_TASK_
Rewrite the listing lines from the line containing "Image resolution: width=1024" through the line containing "click(x=698, y=175)", both included, with the requests kept in full. Offset every coordinate in the answers by -53.

DATA SHOWN start

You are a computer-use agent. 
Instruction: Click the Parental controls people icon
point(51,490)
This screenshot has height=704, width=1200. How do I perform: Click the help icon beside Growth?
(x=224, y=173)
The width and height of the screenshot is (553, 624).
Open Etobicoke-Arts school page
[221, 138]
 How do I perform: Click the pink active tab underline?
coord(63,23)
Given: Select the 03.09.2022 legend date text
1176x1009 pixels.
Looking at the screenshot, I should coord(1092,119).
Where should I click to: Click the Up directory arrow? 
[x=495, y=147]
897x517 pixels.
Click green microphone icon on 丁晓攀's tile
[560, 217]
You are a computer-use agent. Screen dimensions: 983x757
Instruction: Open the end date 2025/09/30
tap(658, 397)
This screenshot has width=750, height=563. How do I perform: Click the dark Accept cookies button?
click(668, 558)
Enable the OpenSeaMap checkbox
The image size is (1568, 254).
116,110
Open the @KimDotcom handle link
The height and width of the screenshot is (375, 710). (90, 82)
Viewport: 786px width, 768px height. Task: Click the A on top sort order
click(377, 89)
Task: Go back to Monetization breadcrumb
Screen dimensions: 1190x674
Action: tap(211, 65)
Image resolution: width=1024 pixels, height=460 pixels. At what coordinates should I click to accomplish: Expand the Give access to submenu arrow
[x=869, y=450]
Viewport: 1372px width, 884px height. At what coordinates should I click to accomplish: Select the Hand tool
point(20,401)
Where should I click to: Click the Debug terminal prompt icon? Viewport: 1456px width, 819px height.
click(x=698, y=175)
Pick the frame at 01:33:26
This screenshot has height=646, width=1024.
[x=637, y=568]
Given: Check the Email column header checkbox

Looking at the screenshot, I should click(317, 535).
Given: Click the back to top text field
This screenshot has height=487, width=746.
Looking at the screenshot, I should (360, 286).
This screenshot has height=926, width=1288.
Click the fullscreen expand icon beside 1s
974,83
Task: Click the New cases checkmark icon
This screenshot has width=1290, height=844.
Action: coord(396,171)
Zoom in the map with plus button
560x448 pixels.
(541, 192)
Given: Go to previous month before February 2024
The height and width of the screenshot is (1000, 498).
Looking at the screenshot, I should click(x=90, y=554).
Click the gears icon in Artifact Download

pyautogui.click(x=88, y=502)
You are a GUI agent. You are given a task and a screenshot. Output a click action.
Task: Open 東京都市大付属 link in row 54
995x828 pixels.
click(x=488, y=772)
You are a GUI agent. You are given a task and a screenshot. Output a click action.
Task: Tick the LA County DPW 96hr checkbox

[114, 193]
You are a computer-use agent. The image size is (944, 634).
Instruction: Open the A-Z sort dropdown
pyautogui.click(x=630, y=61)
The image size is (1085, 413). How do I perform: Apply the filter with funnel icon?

DATA SHOWN end

_FINAL RESULT_
Image resolution: width=1024 pixels, height=460 pixels. At what coordinates should I click to accomplish: Expand the Give access to submenu arrow
[x=816, y=397]
Viewport: 1372px width, 884px height. At what coordinates should I click to accomplish: Select the Hand tool
point(-33,348)
Where should I click to: Click the Debug terminal prompt icon? Viewport: 1456px width, 819px height.
click(x=645, y=122)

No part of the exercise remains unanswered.